Required work:
Continue the email about upgrading an oVirt engine from FC20 to FC22, starting after its final sentence.

Text:
>> BEGIN

On 12/26/2015 2:22 PM, Blaster wrote:
On 11/10/2015 1:10 AM, Sandro Bonazzola wrote:
> Hi, upgrade from FC20 to FC22 has not been tested and you're welcome
> to help testing it.
> What I would suggest is:
> - make an image of your existing engine (I suggest clonezilla for
> doing it)
> - install ovirt-release36 from
>
http://resources.ovirt.org/pub/yum-repo/ovirt-release36.rpm
> - fedup from fc20 to fc22 directly, without the fc21 step
> - run rpmconf -a and update relevant config files (be sure to not
> just overwrite them!)
> - run postgresql-setup --upgrade
> - run engine-setup
>
> I suggest to update to fc22 directly because there aren't FC21 builds
> of ovirt engine and the fedup process may not work as expected with
> missing repos.
>
> If the upgrade fails, you can restore the disk image created with
> clonezilla and retry with a different procedure.
>
> If you hit any issue or if you succeed let us know!
So I did a fedup from 20 to 22, which went fairly well. I did have
some issues though:
named was missing some libraries after the upgrade. Removing named
and reinstalling has fixed that up.

>> END

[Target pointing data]
>> BEGIN

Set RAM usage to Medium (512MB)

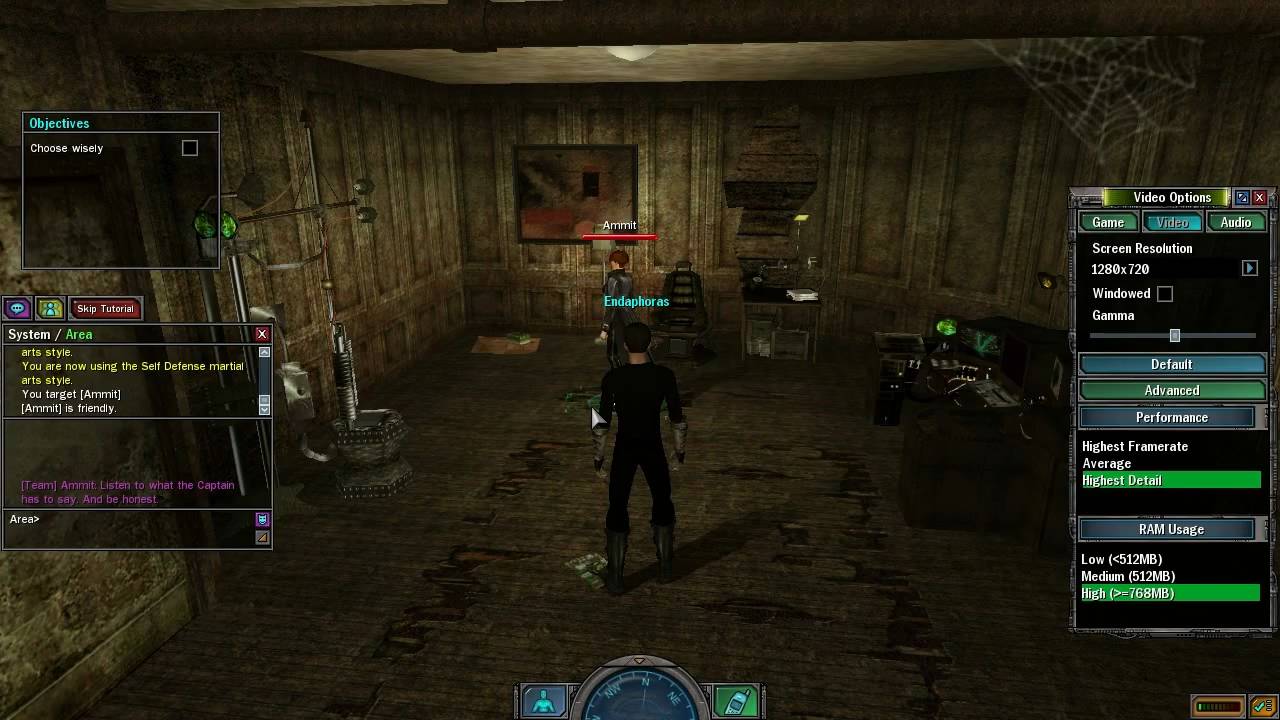pyautogui.click(x=1128, y=577)
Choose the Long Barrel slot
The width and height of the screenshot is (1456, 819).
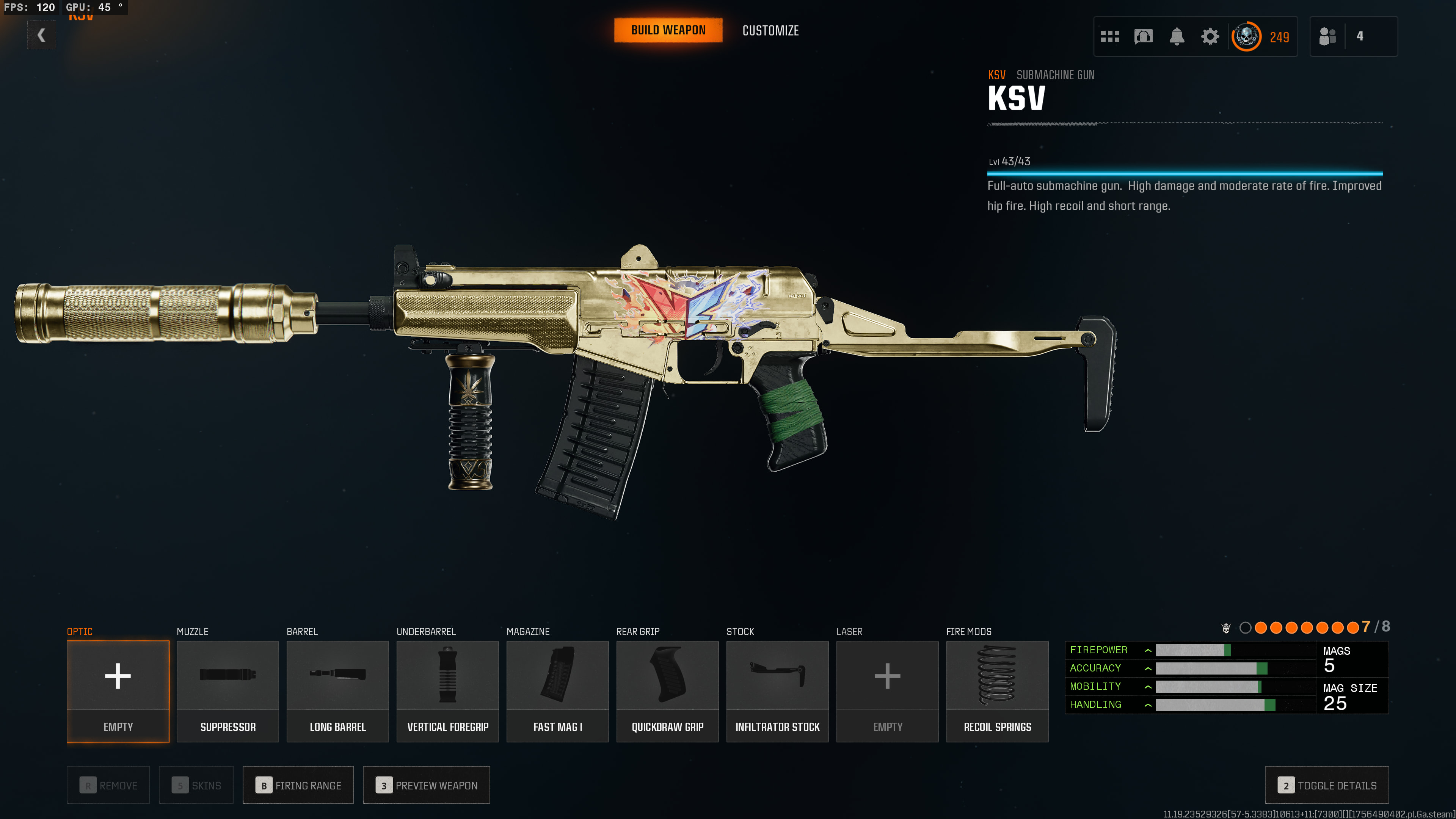(337, 690)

>> END

Output:
rpmconf -a is giving me the following error:
# rpmconf -a
/usr/libexec/pk-command-not-found: error while loading shared
libraries: libpackagekit-glib2.so.16: cannot open shared object file:
No such file or directory
dnf provides "*/libpackagekit-glib2.so.16"
Last metadata expiration check performed 0:59:14 ago on Sat Dec 26
13:19:20 2015.
Error: No Matches found
So not sure what's going on there. I do have PackageKit-glib-devel
installed.
postgresql-setup upgrade
Cannot upgrade because the database in /var/lib/pgsql/data is not of
compatible previous version 9.2.
What do I do about this?
I did engine-setup afterwards and everything seems to be running fine.
I did have to set my host CPU type back to Sandybridge as it wasn't
recognizing my I7 4790K. Seems to be a known issue.
I also have explanation points next to all my VMs stating that my time
zone configuration differs between the VM config and the guest config,
which they do not.
Finally having a chance to get back at this. This ended up not going
anywhere near as well as I had originally thought.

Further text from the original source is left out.